Após mais uma ameaça de adiamento por efeitos do Covid e que, tal como no Estoril, voltou a não se confirmar, F.C.Vizela e F.C.Porto defrontaram-se nos quartos-de-final da Taça de Portugal. Os portistas venceram e estão nas meias-finais onde vão defrontar o Sporting. 

Estas notícias, adia-se, não se adia, não têm jogadores, mas depois já têm, parece que tem feito mal à equipa do F.C.Porto, que entra mal e depois sofre.


Entrada completamente a dormir da equipa do F.C.Porto e nem o efeito de marcar cedo, minuto 8, por Uribe, acordou a equipa de Sérgio Conceição. O Vizela que entrou bem no jogo, aproveitou esse marasmo, empatou e colocou justiça no resultado iam decorridos 24 minutos. Com o empate, os da casa  recuaram, o F.C. Porto teve mais bola, mas a qualidade do futebol pouco mudou, continuou lento, mastigado, de toques e toquezinhos, poucas vezes a baliza do Vizela correu perigo.


Resultado ao intervalo era justo. Castigava a má exibição dos portistas, premiava o bom jogo e determinação dos vizelenses.
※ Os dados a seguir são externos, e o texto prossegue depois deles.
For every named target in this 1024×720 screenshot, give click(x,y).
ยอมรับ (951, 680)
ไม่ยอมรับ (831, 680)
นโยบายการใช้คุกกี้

No início da segunda-parte entraram Fábio Vieira e Pepê, saíram Corona e Taremi - mais tarde, minuto 83 saiu Vitinha, entrou Bruno Costa, no minuto 90 saíram Uribe e Luis Díaz, entraram Grujic e Francisco Conceição -, o F.C.Porto entrou mais rápido, melhor, dominava, mas continuou a mastigar muito, facilitou a vida à equipa do Vizela. Aos 64 minutos, penálti contra a equipa de Álvaro Pacheco, Fábio Vieira adiantou os portistas. Em vantagem o F.C.Porto foi à procura do terceiro, ameaçou, esteve próximo de fazer, não fez, baixou o ritmo, nunca controlou, o Vizela acreditou, os azuis e brancos correram riscos, que terminaram já quase em cima dos 90 minutos, quando Evanilson fez o terceiro.
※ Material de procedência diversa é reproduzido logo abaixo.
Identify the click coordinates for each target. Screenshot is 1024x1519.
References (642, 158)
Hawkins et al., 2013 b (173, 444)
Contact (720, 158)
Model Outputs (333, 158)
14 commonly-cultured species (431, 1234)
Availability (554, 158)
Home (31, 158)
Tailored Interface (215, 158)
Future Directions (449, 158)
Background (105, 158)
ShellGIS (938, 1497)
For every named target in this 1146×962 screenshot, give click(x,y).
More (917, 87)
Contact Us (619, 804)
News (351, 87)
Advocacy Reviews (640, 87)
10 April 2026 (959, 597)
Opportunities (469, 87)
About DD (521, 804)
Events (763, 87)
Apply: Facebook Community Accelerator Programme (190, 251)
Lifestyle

Tudo somado, vitória justa, objectivo cumprido, numa exibição que não foi famosa.
A equipa parece cansada e tem limitações na defesa que são notórias, especialmente no lado direito.

Estoril 2 - F.C.Porto 3. Reviravolta contra a farsa e a pouca vergonha. Inchem, mas não rebentem...


Frente a um Estoril, completo! e que, segundo o seu treinador, afinal sempre quis jogar - isto há coisas curiosas....-, F.C.Porto, depois da derrota do Sporting e com possibilidades de liderar isolado, entrou de início com Diogo Costa, Corona, Mbemba, Fábio Cardoso e Wendell, Otávio, Uribe, Vitinha e Luis Díaz, Taremi e Evanilson, venceu de reviravolta após uma 1ª parte muito aquém das expectativas


F.C.Porto começou por cima, mais posse, mas um futebol mastigado, previsível, desinspirado, sem contundência no ataque, sem dinâmica no meio-campo, defesa apanhada em contra-pé e com alguns jogadores muito abaixo do que exigia, sendo Wendell o caso mais flagrante. O Estoril defendeu bem, saiu com organização e critério para o contra-ataque, marcou um golo que o VAR e bem, invalidou. Ficou o aviso, aviso que os portistas não levaram a sério e por isso foram castigados. Aos 38, Arthur com a colaboração de Mbemba, adiantou os canarinhos, Wendell atingiu o pico mais baixo da sua exibição ao minuto 42, cometendo penálti claro, Franco aumentou o marcador. E assim, com surpresa apenas para quem não estava a ver, Dragões foram para o intervalo a perder por 2-0, castigo justo para 45 minutos muito fraquinhos.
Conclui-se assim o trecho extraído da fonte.